Critter Alley

Critter Alley

Wednesday, October 1, 2014

Yum Yum
















Bogey loves his kibble. He meows with ecstasy over the wet canned food he gets every morning. And he absolutely adores his kitty treats. He'll even sit up and beg like a dog to receive one.

Unfortunately, Bogey loves everyone else's food, too. If he gets a chance, the dog food bowl will be emptied. Unguarded people food will disappear. He even figured out how to open the refrigerator for random food raids while the peeps were away at work. Thankfully, I now have a new refrigerator he can't open.

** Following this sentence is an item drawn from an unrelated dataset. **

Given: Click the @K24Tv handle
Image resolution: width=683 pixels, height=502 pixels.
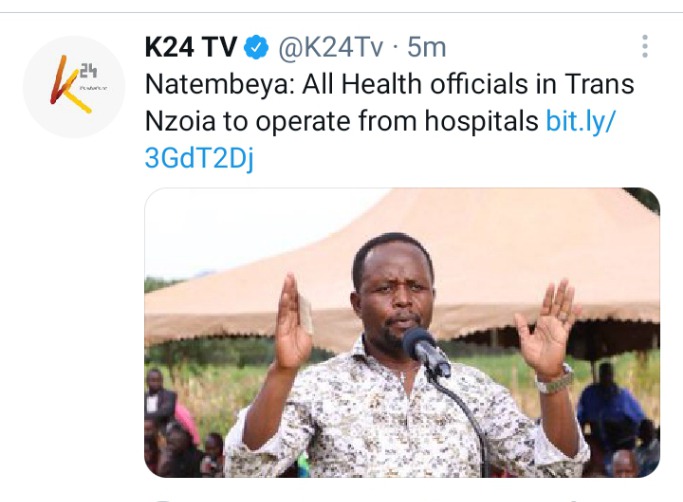Looking at the screenshot, I should (331, 47).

Bogey is not happy. If cats could curse, my ears would be ringing.
















Yesterday I came home to find a brand new bag of doggie dental chewies torn apart and emptied. It had been sitting on the kitchen table. My highly advanced powers of deduction told me Bogey must have knocked it to the floor, then he and Brady (Son's visiting dog and the only creature I know that loves food even more than Bogey) devoured the contents.

Their sweetly scented breath confirmed my suspicions. Since Brady eats only special food due to his history of pancreatitis, I told Son what happened. I haven't received any frantic phone calls yet, so I'm assuming the treats merely made Brady's teeth pearly white, rather than throwing his pancreas into revolt.

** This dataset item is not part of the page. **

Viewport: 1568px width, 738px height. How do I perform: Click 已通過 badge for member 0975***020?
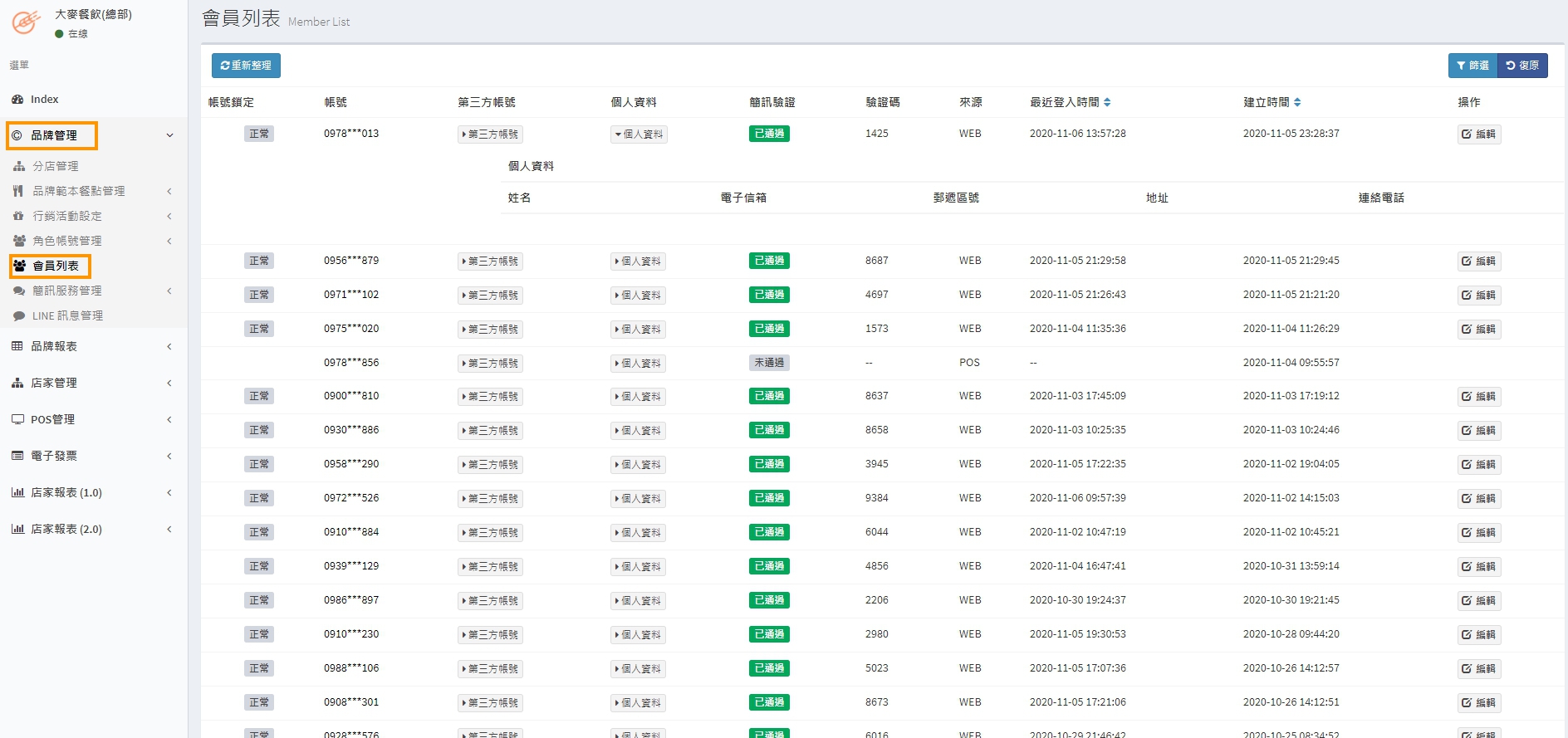(x=769, y=330)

I must admit food tends to drive me as much as it does my critters. I love to fantasize about what treat I'll have once I get home from work. Ice cream? Chocolate? Popcorn? Pizza? It's no wonder I'm having more and more difficulty buttoning my pants.

And now it's Fall. The season of decadent eating has begun. Between Halloween candy, pumpkin bread, and Christmas cookies, I'm afraid I may need either a 12-step program or a plus size wardrobe.

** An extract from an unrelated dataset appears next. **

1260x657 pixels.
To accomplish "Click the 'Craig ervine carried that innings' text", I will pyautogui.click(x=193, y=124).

I need help. How do you keep a handle on your cravings?

10 comments:

Sioux said...

I can't give you any advice, because my cravings handle ME.

However, I CAN defend the poor Bogey. I don't think he knocked those dental chewies onto the floor because he loves food. I think he did it because he was attempting to give a not-so-subtle hint to Brady about Brady's breath, and since Bogey didn't want to hurt Brady's feelings by shouting out "Your breath stinks!" with the dental chewie shove, he joined in and ate a few.

Poor Bogey. He is accused of a crime when he was only trying to help...

Molly The Wally said...

LOL re the dental chews. Cravings luckily don't bother us so we don't succumb to anything really. Have a tremendous Thursday.
Best wishes Molly

Two French Bulldogs said...

I love anything I could eat
Edward (& Lily)

Tammy said...

So glad Brady was okay! Sorry - I have no snack-avoiding suggestions to offer you. That's why I have trouble buttoning MY pants. :(

Cozy in Texas said...

My cat has never eaten dog food. Sounds like something my grandchildren would do though!
Ann

Rubie and Poots (her Mum) said...

Mum and I are forever dieting!! It sucks that everything YUMMERS is bad for us. Mum would like a metabolism pill that would speed hers up a little ... so she can eat pizza and cake and BUTTER and BACON more than what she does.

Tail Wuggles, Rubie xxx

CreekHiker / HollysFolly said...

I don't.... I need help. But there's no motivation. 'Scuse me while I get my 2nd bowl office cream!

Lisa Claro said...

No help here, Pat. I'm an eater. Just today I went off my gluten-free diet and ate a slice of my daughter's pepperoni stuffed-crust pizza. (I mean really, though . . . stuffed crust!)

Bogey sounds very resourceful. lol My cat Luna isn't as creative, though she did figure out how to open the cabinet to get to the butter dish.

Lynn said...

I'm glad you said that about your Bogey because I thought my cat was weird wanting to eat other food. My daughter's dogs LOVE our cat food. And yes, I'm like you... love to eat, especially the treats! Mmmm....

Theresa Sanders said...

Glad Brady's okay, Pat. And you know, we just won't worry about Bogey's little "accident." They happen to the best of us. My little three-year-old grandson spilled his blue juice all over the kitchen floor yesterday, and Papaw asked, "What do you say when you do something on accident like this, honey?" And my grandbaby very matter-of-factly answered, "Shoot!"